Reader Survey :  Ordering First Class Airplane Meals

Last week I asked for your opinion about how you’d like to order your meal, when flying first class, in a situation where the meal availability was guaranteed, whether you ordered in advance or on the flight itself.

I was surprised by the results, which ended up as an exact match between people wishing to order in advance and preferring to wait until the flight to decide.  Perhaps not everyone fully appreciated that the two choices were in a situation where the meal availability was guaranteed, no matter when they placed their order.

In addition, a significant number of people said they didn’t really care when they ordered their meal at all.

Bottom line – United’s offering advance meal selection, while intended to allow it to reduce still further the flexibility of choice on board, doesn’t seem as unpopular as I’d guessed.  That’s what I love about this medium – it is easy to learn and correct one’s assumptions.  As always, thanks to all for sharing your thoughts.
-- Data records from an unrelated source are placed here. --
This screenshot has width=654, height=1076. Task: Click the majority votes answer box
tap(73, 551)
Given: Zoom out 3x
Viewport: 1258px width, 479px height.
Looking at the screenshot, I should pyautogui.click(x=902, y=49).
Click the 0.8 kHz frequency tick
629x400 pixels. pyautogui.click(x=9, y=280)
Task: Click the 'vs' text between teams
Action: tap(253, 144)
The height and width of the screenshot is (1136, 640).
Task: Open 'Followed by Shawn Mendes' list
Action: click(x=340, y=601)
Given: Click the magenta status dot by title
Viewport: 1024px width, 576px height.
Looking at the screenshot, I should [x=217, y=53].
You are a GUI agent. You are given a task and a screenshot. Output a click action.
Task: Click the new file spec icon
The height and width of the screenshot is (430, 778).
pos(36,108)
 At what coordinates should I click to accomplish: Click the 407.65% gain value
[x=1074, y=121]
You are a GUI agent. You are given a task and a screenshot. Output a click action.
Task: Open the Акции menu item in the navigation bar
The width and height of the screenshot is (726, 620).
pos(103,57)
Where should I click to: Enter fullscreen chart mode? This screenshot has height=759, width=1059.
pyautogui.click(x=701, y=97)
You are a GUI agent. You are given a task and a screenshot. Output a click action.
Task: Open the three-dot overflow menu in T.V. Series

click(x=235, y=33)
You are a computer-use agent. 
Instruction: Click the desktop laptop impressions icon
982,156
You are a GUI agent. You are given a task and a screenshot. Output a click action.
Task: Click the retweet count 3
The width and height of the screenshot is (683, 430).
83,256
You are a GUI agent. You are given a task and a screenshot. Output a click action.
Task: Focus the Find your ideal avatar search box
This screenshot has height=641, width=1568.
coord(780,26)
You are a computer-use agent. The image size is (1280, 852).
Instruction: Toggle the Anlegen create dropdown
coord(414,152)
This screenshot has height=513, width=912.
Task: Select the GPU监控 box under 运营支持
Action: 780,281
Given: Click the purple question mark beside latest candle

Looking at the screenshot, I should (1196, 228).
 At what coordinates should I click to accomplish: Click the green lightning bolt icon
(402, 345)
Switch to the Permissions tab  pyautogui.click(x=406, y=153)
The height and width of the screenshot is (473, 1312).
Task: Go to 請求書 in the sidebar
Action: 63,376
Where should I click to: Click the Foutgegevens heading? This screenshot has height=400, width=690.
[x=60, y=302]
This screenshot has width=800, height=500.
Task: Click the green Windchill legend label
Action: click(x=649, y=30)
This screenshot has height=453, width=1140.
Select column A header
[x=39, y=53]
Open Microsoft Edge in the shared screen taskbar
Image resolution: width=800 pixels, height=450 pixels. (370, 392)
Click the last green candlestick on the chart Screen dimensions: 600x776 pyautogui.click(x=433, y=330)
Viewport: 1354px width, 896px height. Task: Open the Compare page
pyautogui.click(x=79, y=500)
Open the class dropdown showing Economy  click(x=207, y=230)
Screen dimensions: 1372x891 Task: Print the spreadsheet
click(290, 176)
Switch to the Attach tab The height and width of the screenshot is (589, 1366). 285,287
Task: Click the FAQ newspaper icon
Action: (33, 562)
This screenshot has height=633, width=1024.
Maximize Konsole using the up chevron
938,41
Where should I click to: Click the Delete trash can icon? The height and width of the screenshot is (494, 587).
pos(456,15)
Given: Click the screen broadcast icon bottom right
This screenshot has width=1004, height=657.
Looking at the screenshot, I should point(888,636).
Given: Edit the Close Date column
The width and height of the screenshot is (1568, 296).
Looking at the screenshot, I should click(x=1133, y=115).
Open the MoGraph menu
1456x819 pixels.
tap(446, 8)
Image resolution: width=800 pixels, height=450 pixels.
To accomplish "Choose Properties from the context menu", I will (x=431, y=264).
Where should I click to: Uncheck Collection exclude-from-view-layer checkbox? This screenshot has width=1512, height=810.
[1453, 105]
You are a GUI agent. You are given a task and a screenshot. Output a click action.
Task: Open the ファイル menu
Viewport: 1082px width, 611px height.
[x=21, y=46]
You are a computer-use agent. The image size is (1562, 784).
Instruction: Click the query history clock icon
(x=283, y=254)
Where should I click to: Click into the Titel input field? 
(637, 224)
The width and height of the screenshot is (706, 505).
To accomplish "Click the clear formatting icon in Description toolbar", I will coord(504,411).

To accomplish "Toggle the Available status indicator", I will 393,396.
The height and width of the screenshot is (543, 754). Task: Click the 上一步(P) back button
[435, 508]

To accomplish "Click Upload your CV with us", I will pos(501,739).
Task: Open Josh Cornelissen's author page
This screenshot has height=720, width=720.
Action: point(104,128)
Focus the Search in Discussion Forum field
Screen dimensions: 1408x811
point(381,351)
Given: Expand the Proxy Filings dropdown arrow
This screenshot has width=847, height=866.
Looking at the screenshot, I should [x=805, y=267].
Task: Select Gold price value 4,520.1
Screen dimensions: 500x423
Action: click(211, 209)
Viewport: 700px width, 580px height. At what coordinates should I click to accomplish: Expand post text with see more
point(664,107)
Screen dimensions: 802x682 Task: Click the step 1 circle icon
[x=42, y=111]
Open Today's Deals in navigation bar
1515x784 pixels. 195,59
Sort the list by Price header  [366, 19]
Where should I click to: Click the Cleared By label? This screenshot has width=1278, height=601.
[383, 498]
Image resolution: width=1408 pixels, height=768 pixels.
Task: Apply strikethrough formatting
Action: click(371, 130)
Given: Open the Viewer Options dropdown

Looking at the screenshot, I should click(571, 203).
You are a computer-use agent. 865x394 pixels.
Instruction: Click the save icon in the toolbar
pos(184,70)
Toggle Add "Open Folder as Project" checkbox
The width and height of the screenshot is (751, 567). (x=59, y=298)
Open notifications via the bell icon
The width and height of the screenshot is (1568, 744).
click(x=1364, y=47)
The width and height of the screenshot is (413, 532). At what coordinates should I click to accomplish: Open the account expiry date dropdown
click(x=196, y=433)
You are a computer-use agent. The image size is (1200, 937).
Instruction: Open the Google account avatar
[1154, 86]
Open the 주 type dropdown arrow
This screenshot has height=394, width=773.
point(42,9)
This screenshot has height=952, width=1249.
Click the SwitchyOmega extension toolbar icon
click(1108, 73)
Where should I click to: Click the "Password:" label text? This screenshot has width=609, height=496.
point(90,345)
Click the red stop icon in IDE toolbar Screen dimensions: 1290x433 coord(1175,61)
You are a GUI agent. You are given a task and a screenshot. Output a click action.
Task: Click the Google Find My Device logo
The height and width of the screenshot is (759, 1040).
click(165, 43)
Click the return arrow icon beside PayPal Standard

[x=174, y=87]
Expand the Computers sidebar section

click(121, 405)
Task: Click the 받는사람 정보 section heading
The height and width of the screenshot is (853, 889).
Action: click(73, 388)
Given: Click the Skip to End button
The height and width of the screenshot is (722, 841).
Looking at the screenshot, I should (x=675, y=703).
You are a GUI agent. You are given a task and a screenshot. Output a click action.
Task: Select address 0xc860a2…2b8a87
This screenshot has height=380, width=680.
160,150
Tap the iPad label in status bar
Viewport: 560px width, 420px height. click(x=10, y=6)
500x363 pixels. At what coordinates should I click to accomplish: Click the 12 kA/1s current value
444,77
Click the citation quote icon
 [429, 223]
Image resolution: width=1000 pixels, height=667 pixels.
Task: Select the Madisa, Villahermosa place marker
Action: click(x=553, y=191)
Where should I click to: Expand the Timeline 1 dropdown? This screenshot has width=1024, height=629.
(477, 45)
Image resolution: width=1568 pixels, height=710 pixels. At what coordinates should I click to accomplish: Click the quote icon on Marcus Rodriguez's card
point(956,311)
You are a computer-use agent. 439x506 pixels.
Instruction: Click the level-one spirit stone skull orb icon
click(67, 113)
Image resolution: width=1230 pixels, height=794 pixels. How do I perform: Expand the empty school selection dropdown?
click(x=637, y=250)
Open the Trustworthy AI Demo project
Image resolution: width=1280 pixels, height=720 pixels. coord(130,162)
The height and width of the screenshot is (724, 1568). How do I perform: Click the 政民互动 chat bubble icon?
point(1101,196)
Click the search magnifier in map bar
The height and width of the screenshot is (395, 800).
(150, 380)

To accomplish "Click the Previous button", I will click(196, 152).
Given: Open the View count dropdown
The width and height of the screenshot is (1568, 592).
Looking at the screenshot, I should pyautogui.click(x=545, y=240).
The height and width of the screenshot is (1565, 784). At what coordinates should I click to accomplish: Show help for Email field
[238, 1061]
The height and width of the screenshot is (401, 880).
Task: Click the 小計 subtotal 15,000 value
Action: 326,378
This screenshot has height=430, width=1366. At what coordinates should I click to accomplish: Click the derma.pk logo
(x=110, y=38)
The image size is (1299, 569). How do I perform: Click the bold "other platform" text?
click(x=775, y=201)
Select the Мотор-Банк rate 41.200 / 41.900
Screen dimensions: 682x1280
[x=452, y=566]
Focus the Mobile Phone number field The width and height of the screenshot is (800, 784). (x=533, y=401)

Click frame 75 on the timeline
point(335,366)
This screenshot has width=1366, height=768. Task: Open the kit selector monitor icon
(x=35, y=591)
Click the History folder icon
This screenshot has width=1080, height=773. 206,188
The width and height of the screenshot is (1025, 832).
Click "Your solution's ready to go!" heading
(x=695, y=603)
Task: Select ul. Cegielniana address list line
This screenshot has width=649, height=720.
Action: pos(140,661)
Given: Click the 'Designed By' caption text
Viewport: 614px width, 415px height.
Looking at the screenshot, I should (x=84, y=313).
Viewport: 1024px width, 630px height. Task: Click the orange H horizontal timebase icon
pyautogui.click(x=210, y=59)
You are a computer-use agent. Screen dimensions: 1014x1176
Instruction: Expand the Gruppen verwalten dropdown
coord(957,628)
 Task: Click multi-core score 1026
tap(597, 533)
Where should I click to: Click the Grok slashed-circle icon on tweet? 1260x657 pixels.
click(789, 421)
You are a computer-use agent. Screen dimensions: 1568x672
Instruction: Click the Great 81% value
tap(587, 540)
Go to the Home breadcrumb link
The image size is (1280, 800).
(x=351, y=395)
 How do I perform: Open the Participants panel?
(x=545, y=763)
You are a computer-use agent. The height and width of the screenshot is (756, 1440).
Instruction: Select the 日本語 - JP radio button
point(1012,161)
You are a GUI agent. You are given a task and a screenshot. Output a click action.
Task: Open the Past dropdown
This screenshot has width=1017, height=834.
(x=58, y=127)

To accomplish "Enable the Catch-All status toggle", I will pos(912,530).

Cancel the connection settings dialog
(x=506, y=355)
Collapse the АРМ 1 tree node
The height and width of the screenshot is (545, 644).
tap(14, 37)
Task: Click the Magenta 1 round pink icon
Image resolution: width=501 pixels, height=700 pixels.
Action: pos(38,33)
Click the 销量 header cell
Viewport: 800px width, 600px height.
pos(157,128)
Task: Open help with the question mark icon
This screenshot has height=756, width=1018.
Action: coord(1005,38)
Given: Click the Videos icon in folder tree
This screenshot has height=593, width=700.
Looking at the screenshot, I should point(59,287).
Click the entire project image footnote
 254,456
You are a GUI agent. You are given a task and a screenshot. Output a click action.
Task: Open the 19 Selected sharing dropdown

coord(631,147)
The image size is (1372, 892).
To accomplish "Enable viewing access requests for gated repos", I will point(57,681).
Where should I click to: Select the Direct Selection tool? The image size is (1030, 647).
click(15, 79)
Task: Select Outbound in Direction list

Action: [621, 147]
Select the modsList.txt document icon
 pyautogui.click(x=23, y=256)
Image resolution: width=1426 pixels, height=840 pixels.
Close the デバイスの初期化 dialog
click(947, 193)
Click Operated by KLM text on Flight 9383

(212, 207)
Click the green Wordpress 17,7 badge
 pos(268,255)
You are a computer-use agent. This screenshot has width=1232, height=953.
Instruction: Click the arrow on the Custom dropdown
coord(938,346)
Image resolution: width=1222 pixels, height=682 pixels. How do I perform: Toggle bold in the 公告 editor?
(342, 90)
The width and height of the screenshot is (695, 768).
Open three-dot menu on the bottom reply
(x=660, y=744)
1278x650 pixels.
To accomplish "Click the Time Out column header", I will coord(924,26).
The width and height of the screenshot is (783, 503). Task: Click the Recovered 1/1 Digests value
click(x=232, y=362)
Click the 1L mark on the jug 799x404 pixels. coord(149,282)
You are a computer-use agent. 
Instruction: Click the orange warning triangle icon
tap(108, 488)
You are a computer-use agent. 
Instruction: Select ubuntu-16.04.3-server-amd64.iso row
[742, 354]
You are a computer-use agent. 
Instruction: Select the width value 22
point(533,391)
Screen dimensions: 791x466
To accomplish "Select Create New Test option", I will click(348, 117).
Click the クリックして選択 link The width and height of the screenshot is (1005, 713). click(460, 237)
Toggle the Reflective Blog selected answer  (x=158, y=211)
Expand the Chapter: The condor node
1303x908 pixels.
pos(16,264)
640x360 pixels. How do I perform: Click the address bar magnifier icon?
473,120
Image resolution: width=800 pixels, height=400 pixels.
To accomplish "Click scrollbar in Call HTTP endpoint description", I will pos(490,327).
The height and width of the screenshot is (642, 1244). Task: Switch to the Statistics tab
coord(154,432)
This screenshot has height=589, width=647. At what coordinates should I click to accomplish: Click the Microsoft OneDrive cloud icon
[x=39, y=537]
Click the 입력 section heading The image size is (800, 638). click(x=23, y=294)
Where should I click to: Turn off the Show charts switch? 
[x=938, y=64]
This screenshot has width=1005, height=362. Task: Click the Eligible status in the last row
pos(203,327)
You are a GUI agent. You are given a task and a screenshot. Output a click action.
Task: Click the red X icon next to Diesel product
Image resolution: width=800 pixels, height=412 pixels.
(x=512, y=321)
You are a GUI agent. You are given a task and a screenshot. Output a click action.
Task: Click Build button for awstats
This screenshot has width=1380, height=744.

This Week’s Bad News for Boeing

This is truly the gift that keeps giving.  I continue to expect – even hope – that each next week will see no bad news for Boeing, but sure enough, each new week sees at least one bad thing make it to the news, and sometimes more than one.

The big item this week came from an unlikely source, but seems well documented and credible.  The item, with plenty of links to Bloomberg and NY Times and other articles to reasonably confirm its points, refers to other problems in the 737 MAX that had been earlier glossed over.  It suggests the FAA should now ask Boeing if they’d very much mind making some corrections to remove these additional risk factors as part of the FAA’s own challenge in also restoring credibility to itself and its certification process.

Interestingly, the FAA is apparently being less than transparent in disclosing what it is actually requiring Boeing to fix with the 737 MAX.  Why the secrecy and lack of disclosure?  This is a classic case of unnecessary secrecy while the potential sensitive commercial matters that are being protected are either already known by or will need to be disclosed to the parties that the secrecy is being erected to prevent.  There’s no way the European and Chinese certification authorities, who have their own airplane manufacturers to consider at least as much as the FAA does with Boeing, will continue to passively sign off on certifications based solely on an approval by the FAA.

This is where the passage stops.